Here I Go Again!
I know that many of you have been following what has been going on with Jo and I. There frankly has been nothing to tell. She’s stuck in this pattern of not being forthcoming, hiding facts and insisting on being secretive. In all honestly, I completely understand this behavior – I really do. Understanding it doesn’t make me want to stick around and be subjected to it though.
You see … while I understand it, that doesn’t mean that I feel I deserve it. As I told her about two weeks ago…I deserve someone who is there for me and that I can build a future with. I’ve simply decided that with all that has happened, I have zero trust for her.

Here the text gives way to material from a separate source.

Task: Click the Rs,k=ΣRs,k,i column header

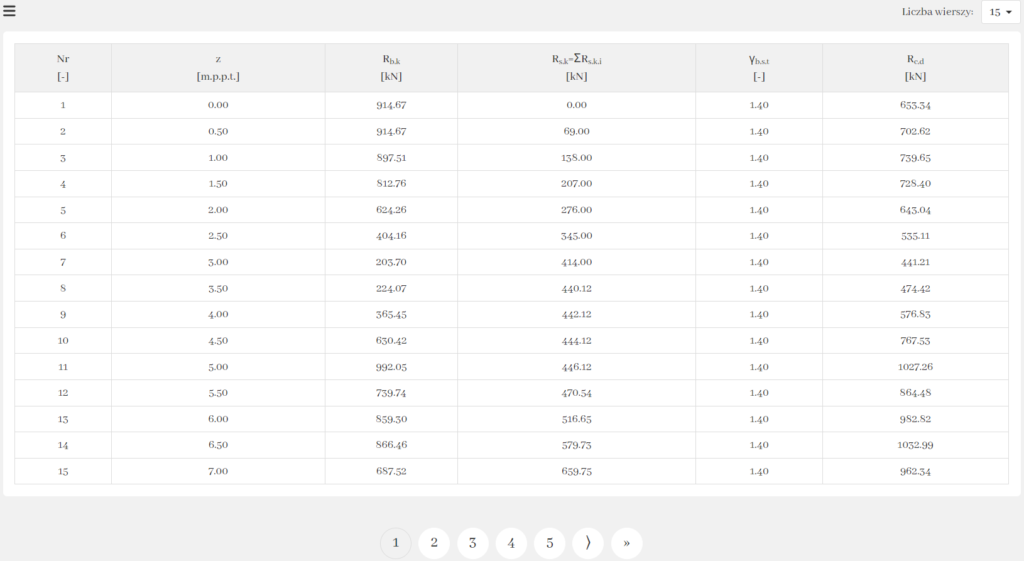Action: click(576, 67)
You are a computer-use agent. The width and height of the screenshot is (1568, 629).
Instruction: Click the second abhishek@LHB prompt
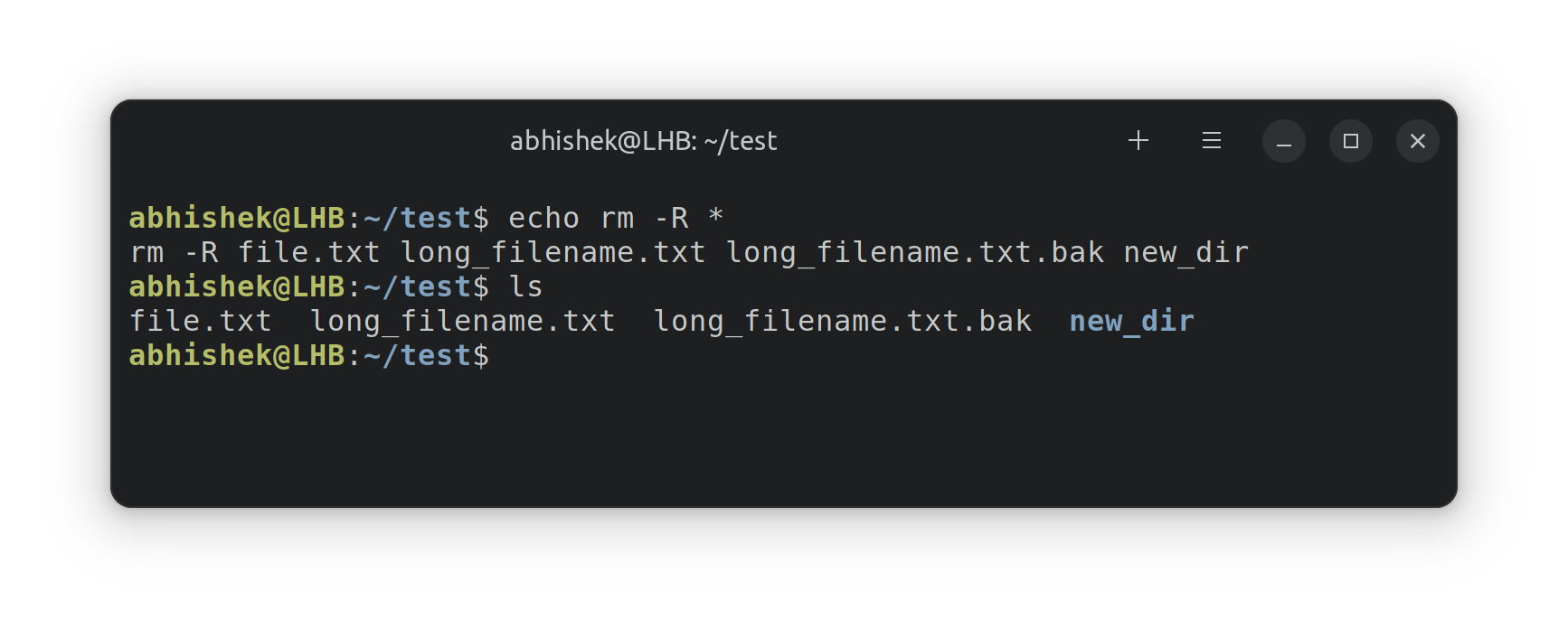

Weighing my options and thinking about what I want and need in a love, I can clearly see that I’ll NEVER have that with Jo. I wish her all the best and I’d still be here if she needed help, but I think it is simply time to stop wasting my efforts. I’ve helped as much as I can. I can add domestic abuse to my list of things that I advocate to change. Another lesson, thank-you God.
My peace comes in knowing I did all I could. You can lead a horse to water….
So what happens now? Hmmm…good question, I suppose. I have no real plans. I’m intending to visit FL soon, so that Ellen and I can catch up. She makes me feel better. Our conversations are more “even” nowadays. Back in the days when we were a couple ( 20 years ago), we didn’t feel very equal to me. I felt like the kid who still hadn’t participated in life and had no real experiences to draw upon. Now I’m different and we both have a lot of shared experiences and opinions about life in general. We’ve had some really good conversations and I look forward to having more great conversations while sitting at the beach or over a good meal. She has an infectious laugh and I could use some of that right now.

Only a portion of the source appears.